*Information supplied*
────────────────

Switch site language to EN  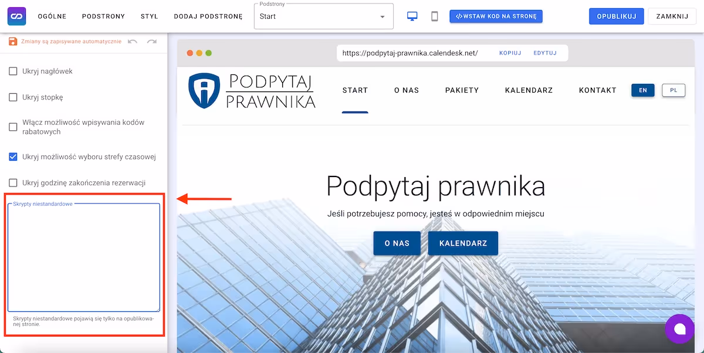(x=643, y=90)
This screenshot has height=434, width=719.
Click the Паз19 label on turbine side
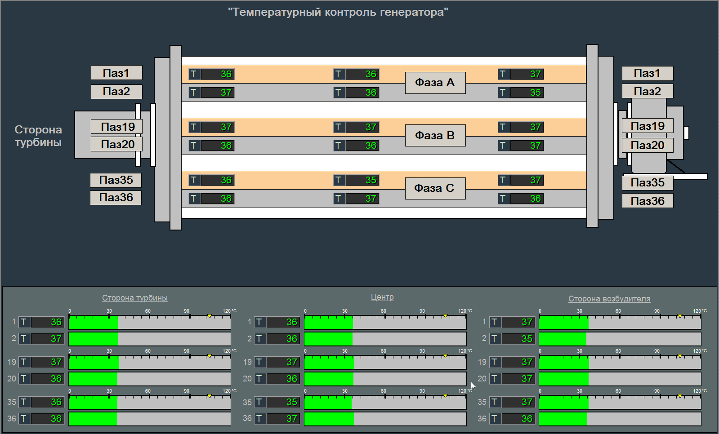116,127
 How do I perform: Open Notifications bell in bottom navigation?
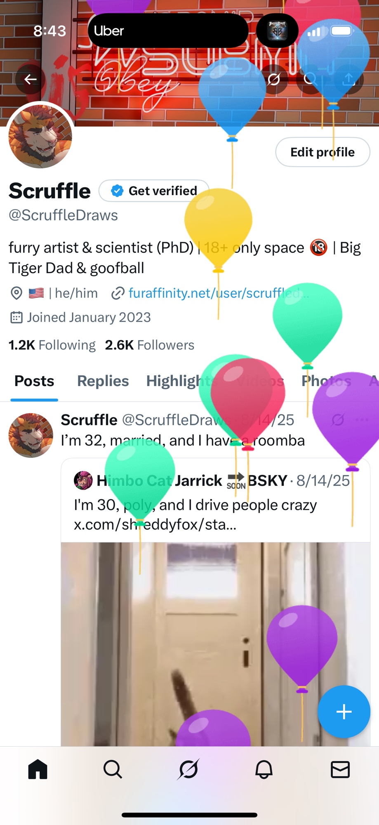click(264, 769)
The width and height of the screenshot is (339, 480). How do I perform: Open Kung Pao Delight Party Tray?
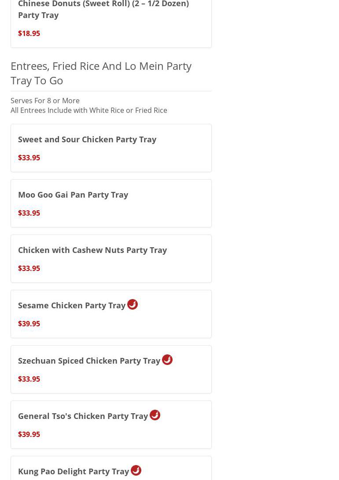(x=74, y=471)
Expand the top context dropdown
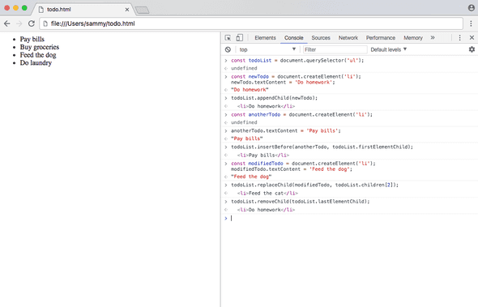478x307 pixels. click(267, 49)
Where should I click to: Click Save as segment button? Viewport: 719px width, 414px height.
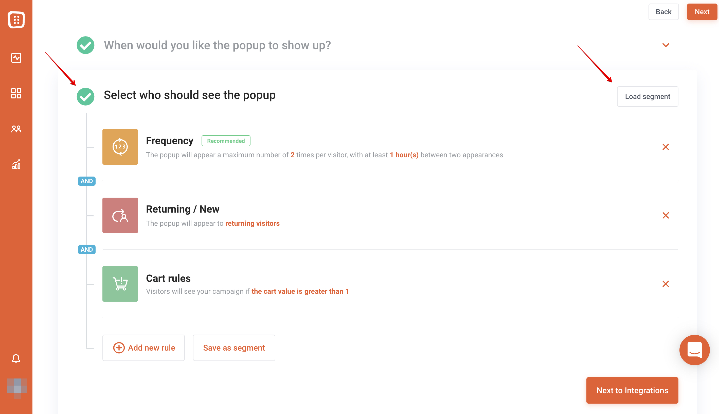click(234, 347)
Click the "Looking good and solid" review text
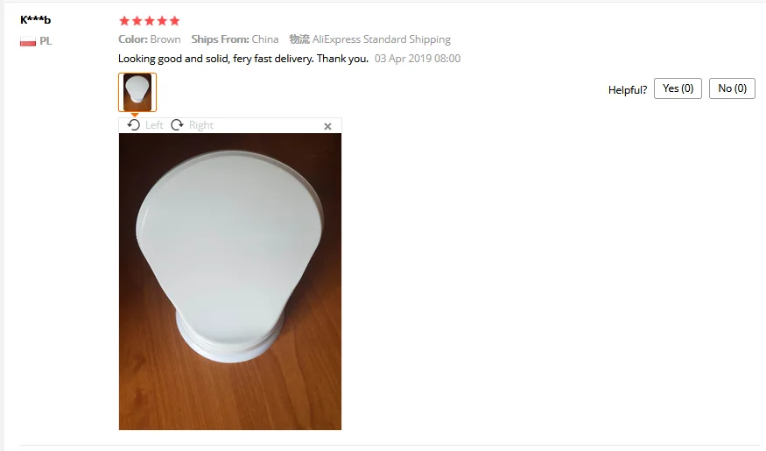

────────────────

*Work order*
From the line containing "How do I perform: Open Notifications" to the last line of the records, inclusive, output the lines exactly as written and nothing else; leave out the pictures.

*Solution to the problem*
 How do I perform: Open Notifications bell in bottom navigation?
click(264, 769)
The width and height of the screenshot is (339, 480). How do I perform: Open Kung Pao Delight Party Tray?
(x=74, y=471)
Expand the top context dropdown
478x307 pixels. click(267, 49)
Where should I click to: Click Save as segment button? Viewport: 719px width, 414px height.
click(234, 347)
Click the "Looking good and solid" review text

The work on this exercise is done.